Filosofi rumpun bambu yang komunal terwujud dalam berbagai potret kebudayan kebiasaan masyarakat Ngada. 

Editor: Dion DB Putra
POS KUPANG/HO
ILUSTRASI 

Oleh: Petrus Selestinus Mite
Dosen Sosiologi Fisip Undana Kupang, Nusa Tenggara Timur

POS-KUPANG.COM - Filosofi sederhana dan mendalam tentang bambu muncul ketika pada tanggal 17 November 2025 berbincang santai dengan Kepala Dinas PMD Kota Kupang dalam kegiatan monitoring mahasiswa magang. 

Persis pada saat itu, bambu dimaknai sebagai pohon yang lentur. Ia tidak patah ketika diterpa angin kencang, tetapi hanya membungkuk dan kemudian kembali tegak. 

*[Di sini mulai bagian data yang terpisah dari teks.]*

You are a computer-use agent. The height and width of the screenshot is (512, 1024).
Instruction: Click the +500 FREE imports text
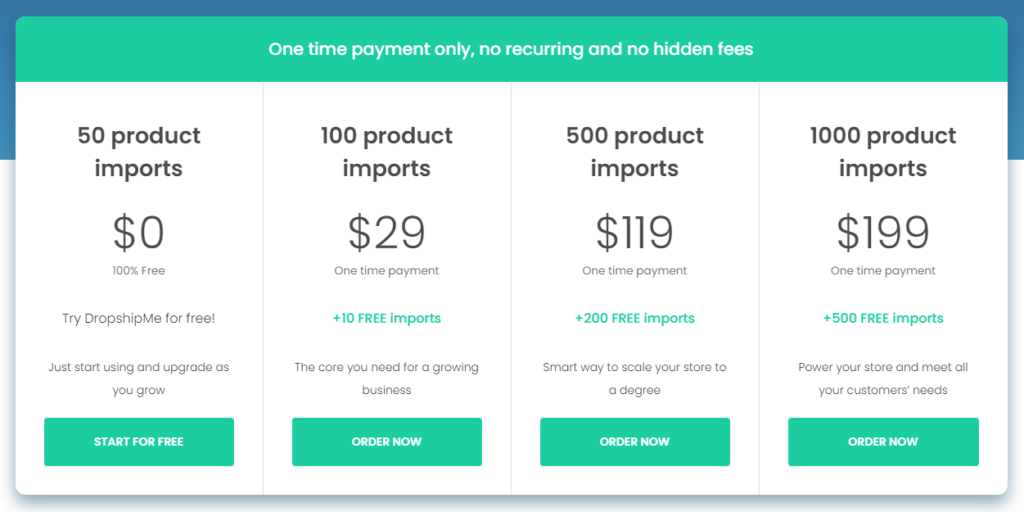pyautogui.click(x=883, y=319)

Ini melambangkan kemampuan untuk beradaptasi, bertahan dalam kesulitan, dan tidak mudah patah semangat. 

Ketangguhan yang juga tercermin dalam kehidupan masyarakat Ngada, begitu gigih bercocok tanam di lereng-lereng terjal, berdamai dengan cuaca, dan tidak pernah surut semangat untuk merawat adat dan keluarganya. 

Baca juga: Opini: Sepotong Lauk yang Dibawa Pulang

Demikianlah Si Bambu tumbuh dalam rumpun yang dihubungkan oleh sistem akar rimpang (rhizome) yang sangat kuat di bawah tanah. 

Sebatang bambu tidak akan bisa berdiri tegak tanpa dukungan batang lainnya. 

Ini melambangkan kekuatan komunitas, gotong royong, dan pentingnya menjaga akar budaya. 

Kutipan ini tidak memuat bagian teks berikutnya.